## Element and text position data:
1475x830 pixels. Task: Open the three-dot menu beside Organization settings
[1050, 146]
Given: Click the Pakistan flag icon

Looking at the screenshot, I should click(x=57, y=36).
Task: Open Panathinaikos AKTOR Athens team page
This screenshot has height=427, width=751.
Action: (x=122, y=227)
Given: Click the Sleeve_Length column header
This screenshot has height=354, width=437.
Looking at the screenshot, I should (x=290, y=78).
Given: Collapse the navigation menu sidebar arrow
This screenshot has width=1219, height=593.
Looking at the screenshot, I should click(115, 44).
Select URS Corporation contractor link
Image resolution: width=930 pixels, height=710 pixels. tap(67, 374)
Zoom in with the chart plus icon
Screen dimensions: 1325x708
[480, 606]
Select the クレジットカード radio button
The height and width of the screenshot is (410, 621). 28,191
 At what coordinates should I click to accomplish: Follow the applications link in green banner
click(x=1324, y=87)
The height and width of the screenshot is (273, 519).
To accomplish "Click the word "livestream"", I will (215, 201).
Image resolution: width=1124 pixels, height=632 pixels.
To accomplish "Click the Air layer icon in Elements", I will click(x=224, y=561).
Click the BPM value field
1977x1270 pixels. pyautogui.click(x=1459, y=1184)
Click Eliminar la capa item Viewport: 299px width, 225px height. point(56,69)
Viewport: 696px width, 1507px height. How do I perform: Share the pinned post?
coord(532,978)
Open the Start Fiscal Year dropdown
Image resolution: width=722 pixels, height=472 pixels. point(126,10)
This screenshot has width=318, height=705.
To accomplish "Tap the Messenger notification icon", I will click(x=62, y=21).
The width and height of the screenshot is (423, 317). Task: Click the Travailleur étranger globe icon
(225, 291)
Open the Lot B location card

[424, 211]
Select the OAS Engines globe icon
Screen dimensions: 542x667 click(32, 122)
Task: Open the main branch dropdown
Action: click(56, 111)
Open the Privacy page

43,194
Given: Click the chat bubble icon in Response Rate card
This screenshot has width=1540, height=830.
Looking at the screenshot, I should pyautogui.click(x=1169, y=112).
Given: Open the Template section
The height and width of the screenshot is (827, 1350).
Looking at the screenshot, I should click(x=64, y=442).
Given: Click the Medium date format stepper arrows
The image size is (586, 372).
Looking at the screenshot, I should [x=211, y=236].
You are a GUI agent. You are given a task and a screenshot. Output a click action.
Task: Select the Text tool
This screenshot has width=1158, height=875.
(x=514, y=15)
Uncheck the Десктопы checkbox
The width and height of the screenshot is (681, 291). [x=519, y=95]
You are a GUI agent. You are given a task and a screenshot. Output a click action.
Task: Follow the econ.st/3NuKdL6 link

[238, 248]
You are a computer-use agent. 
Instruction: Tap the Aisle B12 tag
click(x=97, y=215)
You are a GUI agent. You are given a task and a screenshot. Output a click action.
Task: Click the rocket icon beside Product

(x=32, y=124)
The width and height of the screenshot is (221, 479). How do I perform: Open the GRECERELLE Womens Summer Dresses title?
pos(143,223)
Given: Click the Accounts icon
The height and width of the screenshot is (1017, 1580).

## GIVEN EXERCISE:
Copy the lines above, replacing every "globe icon" with "world icon" and keeping everything else the same.

## SOLVED EXERCISE:
1475x830 pixels. Task: Open the three-dot menu beside Organization settings
[1050, 146]
Given: Click the Pakistan flag icon

Looking at the screenshot, I should click(x=57, y=36).
Task: Open Panathinaikos AKTOR Athens team page
This screenshot has height=427, width=751.
Action: (x=122, y=227)
Given: Click the Sleeve_Length column header
This screenshot has height=354, width=437.
Looking at the screenshot, I should (x=290, y=78).
Given: Collapse the navigation menu sidebar arrow
This screenshot has width=1219, height=593.
Looking at the screenshot, I should click(115, 44).
Select URS Corporation contractor link
Image resolution: width=930 pixels, height=710 pixels. tap(67, 374)
Zoom in with the chart plus icon
Screen dimensions: 1325x708
[480, 606]
Select the クレジットカード radio button
The height and width of the screenshot is (410, 621). 28,191
 At what coordinates should I click to accomplish: Follow the applications link in green banner
click(x=1324, y=87)
The height and width of the screenshot is (273, 519).
To accomplish "Click the word "livestream"", I will (215, 201).
Image resolution: width=1124 pixels, height=632 pixels.
To accomplish "Click the Air layer icon in Elements", I will click(x=224, y=561).
Click the BPM value field
1977x1270 pixels. pyautogui.click(x=1459, y=1184)
Click Eliminar la capa item Viewport: 299px width, 225px height. point(56,69)
Viewport: 696px width, 1507px height. How do I perform: Share the pinned post?
coord(532,978)
Open the Start Fiscal Year dropdown
Image resolution: width=722 pixels, height=472 pixels. point(126,10)
This screenshot has width=318, height=705.
To accomplish "Tap the Messenger notification icon", I will click(x=62, y=21).
The width and height of the screenshot is (423, 317). Task: Click the Travailleur étranger world icon
(225, 291)
Open the Lot B location card

[424, 211]
Select the OAS Engines world icon
Screen dimensions: 542x667 click(32, 122)
Task: Open the main branch dropdown
Action: click(56, 111)
Open the Privacy page

43,194
Given: Click the chat bubble icon in Response Rate card
This screenshot has width=1540, height=830.
Looking at the screenshot, I should pyautogui.click(x=1169, y=112).
Given: Open the Template section
The height and width of the screenshot is (827, 1350).
Looking at the screenshot, I should click(x=64, y=442).
Given: Click the Medium date format stepper arrows
The image size is (586, 372).
Looking at the screenshot, I should [x=211, y=236].
You are a GUI agent. You are given a task and a screenshot. Output a click action.
Task: Select the Text tool
This screenshot has width=1158, height=875.
(x=514, y=15)
Uncheck the Десктопы checkbox
The width and height of the screenshot is (681, 291). [x=519, y=95]
You are a GUI agent. You are given a task and a screenshot. Output a click action.
Task: Follow the econ.st/3NuKdL6 link

[238, 248]
You are a computer-use agent. 
Instruction: Tap the Aisle B12 tag
click(x=97, y=215)
You are a GUI agent. You are given a task and a screenshot. Output a click action.
Task: Click the rocket icon beside Product

(x=32, y=124)
The width and height of the screenshot is (221, 479). How do I perform: Open the GRECERELLE Womens Summer Dresses title?
pos(143,223)
Given: Click the Accounts icon
The height and width of the screenshot is (1017, 1580).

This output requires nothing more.